Author Posts

March 6, 2018 at 8:37 am

Hi.

I'm hoping someone can help me change a string of code from working with one site to another.

this is what I have working for one site:

$InputLinksFile = "c:\temp\InputLinks.txt"
$OutputLinksFile = "C:\temp\OutputLinks.txt"
$InputLinks = @()

$BasePage = "https://www.fanfiction.net/tv/Buffy-The-Vampire-Slayer/?&srt=2&lan=1&r=10&p="
[int]$FirstPageNumber = "600"
[int]$LastPageNumber = "601"
$CurrentPageNumber = $FirstPageNumber

# Make a list of all the pages we want to input, counting from FirstPageNumber to LastPageNumber
while ($CurrentPageNumber -le $LastPageNumber) {
$InputLinks += "$BasePage$CurrentPageNumber"
$CurrentPageNumber++
}

# If you want to manually input a list of pages instead, remove # in front of the next line:
$InputLinks = Get-Content -Path $InputLinksFile

ForEach ($InputLink in $InputLinks) {
# Fetch the entire page. Get links in page with ().Links.

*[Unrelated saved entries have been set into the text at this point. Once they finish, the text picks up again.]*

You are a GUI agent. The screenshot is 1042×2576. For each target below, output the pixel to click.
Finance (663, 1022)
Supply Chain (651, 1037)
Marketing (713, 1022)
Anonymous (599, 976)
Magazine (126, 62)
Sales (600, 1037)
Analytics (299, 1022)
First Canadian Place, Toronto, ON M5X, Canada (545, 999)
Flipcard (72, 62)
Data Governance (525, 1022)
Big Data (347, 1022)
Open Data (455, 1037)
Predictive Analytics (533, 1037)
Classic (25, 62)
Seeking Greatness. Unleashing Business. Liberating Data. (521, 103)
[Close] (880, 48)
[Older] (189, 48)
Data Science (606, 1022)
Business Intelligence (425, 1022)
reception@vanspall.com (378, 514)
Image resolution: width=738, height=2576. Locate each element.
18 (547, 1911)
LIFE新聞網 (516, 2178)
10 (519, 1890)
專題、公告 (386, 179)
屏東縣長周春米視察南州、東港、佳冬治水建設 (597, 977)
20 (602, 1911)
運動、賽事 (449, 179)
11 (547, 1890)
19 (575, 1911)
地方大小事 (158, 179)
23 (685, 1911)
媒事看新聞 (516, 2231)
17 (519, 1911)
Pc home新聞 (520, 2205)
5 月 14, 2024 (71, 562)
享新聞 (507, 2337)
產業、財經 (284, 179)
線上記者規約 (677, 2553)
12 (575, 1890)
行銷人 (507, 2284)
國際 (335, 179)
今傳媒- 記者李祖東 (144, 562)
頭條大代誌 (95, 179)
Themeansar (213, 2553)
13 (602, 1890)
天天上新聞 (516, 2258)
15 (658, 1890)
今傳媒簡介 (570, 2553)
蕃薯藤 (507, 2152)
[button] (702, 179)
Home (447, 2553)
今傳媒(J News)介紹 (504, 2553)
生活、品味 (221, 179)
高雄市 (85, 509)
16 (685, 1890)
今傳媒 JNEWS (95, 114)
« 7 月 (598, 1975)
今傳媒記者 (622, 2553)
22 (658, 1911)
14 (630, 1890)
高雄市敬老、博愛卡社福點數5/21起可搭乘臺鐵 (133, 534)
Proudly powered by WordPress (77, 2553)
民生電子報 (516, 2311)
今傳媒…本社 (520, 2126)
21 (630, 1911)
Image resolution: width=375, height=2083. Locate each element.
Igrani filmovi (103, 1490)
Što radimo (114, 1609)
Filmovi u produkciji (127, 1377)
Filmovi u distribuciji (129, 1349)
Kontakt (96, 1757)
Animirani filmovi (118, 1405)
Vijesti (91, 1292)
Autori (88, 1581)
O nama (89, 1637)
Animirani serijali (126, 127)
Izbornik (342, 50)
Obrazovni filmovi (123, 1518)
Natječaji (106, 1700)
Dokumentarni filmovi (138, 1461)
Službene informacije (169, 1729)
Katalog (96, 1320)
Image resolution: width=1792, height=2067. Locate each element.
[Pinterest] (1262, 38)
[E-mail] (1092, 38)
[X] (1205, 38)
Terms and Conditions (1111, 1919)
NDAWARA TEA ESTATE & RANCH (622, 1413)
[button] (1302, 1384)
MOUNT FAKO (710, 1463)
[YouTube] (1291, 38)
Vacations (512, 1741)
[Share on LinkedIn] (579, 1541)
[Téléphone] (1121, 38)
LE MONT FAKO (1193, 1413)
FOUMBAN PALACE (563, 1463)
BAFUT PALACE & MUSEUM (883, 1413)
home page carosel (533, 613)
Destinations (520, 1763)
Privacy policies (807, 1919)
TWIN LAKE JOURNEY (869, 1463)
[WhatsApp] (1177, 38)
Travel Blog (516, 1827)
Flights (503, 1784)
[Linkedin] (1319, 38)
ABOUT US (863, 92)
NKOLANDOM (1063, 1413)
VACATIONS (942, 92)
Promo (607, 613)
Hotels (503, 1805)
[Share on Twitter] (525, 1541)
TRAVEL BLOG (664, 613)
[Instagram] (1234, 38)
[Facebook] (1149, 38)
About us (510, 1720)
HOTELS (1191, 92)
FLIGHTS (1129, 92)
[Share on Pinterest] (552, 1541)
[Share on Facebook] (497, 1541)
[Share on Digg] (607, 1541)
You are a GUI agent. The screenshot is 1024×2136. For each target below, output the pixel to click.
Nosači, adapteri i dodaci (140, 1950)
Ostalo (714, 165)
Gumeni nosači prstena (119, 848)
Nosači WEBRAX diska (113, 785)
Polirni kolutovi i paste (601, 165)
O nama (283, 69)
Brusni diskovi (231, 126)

Page is compressed with gzip, so we'll have to account for that
$InputPageLinks = (Invoke-WebRequest -Uri $InputLink -Headers @{"Accept-Encoding"="gzip"}).Links
# Filter the link list to only contain links with the sequence "/1/" in it.
$FilteredOutputLinks = $InputPageLinks | Where-Object {$_.href -like "*/1/*"}
# The provided links are relative and not absolute, so we need to add the domain name to the output
foreach ($OutputLink in $FilteredOutputLinks) {
$FinalLink = "https://fanfiction.net$($Outputlink.href)"
Out-File -Append -FilePath $OutputLinksFile -InputObject $FinalLink
}
Clear-Variable InputPageLinks
}

Example link from the new site: https://archiveofourown.org/tags/Buffy%20the%20Vampire%20Slayer/works
And this is the type of links that need to be extracted: https://archiveofourown.org/works/13345065

I'm hoping someone can help me.

Thanks

March 6, 2018 at 2:30 pm

You would need to post an example link here without it it's impossible to help. It looks like you may have tried and the forum filtered it out so perhaps try again and use the code insert.

March 7, 2018 at 6:12 am

I've now edited so the two links in the first post are visible.